Follow-up to the Recommendations

In multiple counties, surveyors are asking for copies of our audits to look for troubling trends at the facility.   In doing so, they’ve been putting a lot more emphasis on follow-up rates.  It used to be that facilities with >90% follow-up were doing great.   Now, I’ve been getting reports of surveyors questioning why even ONE of the recommendations haven’t been followed-up.  So I would highly recommend emphasizing 100% follow-up to the recommendations at facilities.  As far as the regulations are concerned, we will typically be asked “how do you notify the facility when a recommendation isn’t followed-up.”

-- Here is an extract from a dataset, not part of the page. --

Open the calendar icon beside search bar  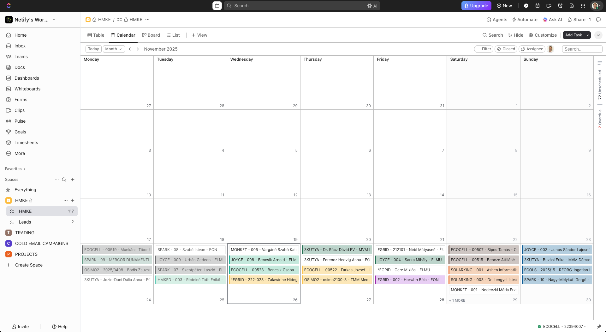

Sliding Scales and Hold Parameters

Not too long ago, a facility failed survey because multiple med errors with respect to sliding scale and bp hold parameters.   The nurses were not giving the correct insulin doses that corresponded with a bs result on the sliding scale.   Also, they weren’t following BP parameters.  Holding when they should have been giving the med, giving the med when they should have been holding it.   We all see these errors quite frequently.    But be aware that every one of those is considered a medication error.  So if they find more than one or two, then they can get you on Scope and fail the survey.   The BP parameters are even more dangerous.   If a BP medication was given when it should have been held and the patient had a fall recently, then you know what the survey result will be….G or IJ for sure

Change of Condition IMRRs

IMRR policy where the facility is to send in an IMRR form and MARs for new admit, short-stay patients and/or change of conditions.   Please reinforce this during your next QA meeting.   Why is this important?   Type in the following terms in any search engine and read the article:

Pharmacy Law Liability of a Nursing Home Pharmacist Not Told of Drug Change

Without being notified of a change in condition of a patient, the pharmacy has no way of knowing if a patient is currently experiencing a medication related adverse event or is at a high risk for experiencing one.

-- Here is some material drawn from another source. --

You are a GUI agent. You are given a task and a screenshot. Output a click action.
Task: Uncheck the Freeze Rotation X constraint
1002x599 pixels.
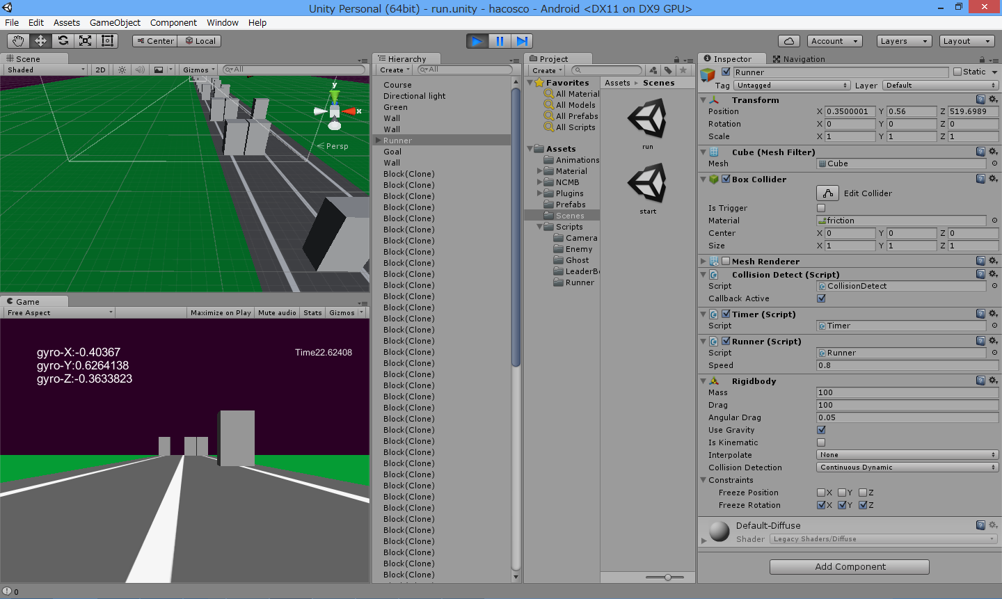[x=821, y=505]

 Medication-Related Adverse Events

CMS is thinking of implementing another survey tool.  This one is about medication-related adverse events.   According to CMS, there about 5-6 adverse events they consider to be “preventable” in the SNF setting.   For each of these events, they’ve implemented a tool for surveyors, consultants, and facilities to use in order to determine if all the appropriate steps were taken.   If they find gaps in any of the processes, then they can call it a “preventable” event. See the Survey and Cert letter from July 2015 detailing the content of the proposed form.  I plan on having a conference call with a couple surveyor supervisors to discuss which parts are consultant responsibilities and which parts are up to the facilities to follow.  Will keep you posted.

Psych

I talk about this with almost every “FYI” email.  But be aware that surveyors are scrutinizing antipsychotic use even more.   Just yesterday I got a call from a surveyor doing an MDS survey asking about psych GDRs.  Some surveyors are satisfied with our GDR notes with the MD signing to “continue” or “change dose”.   Other surveyors want even more clinical documentation justifying the continued use of a psych medication.   Guidelines state that we need to alert the facility/MD when a specific patient is due for a GDR with our notes.  But the physician should make sure there is sufficient documentation to warrant the continued use of the drug.  Simply signing our notes may not be sufficient.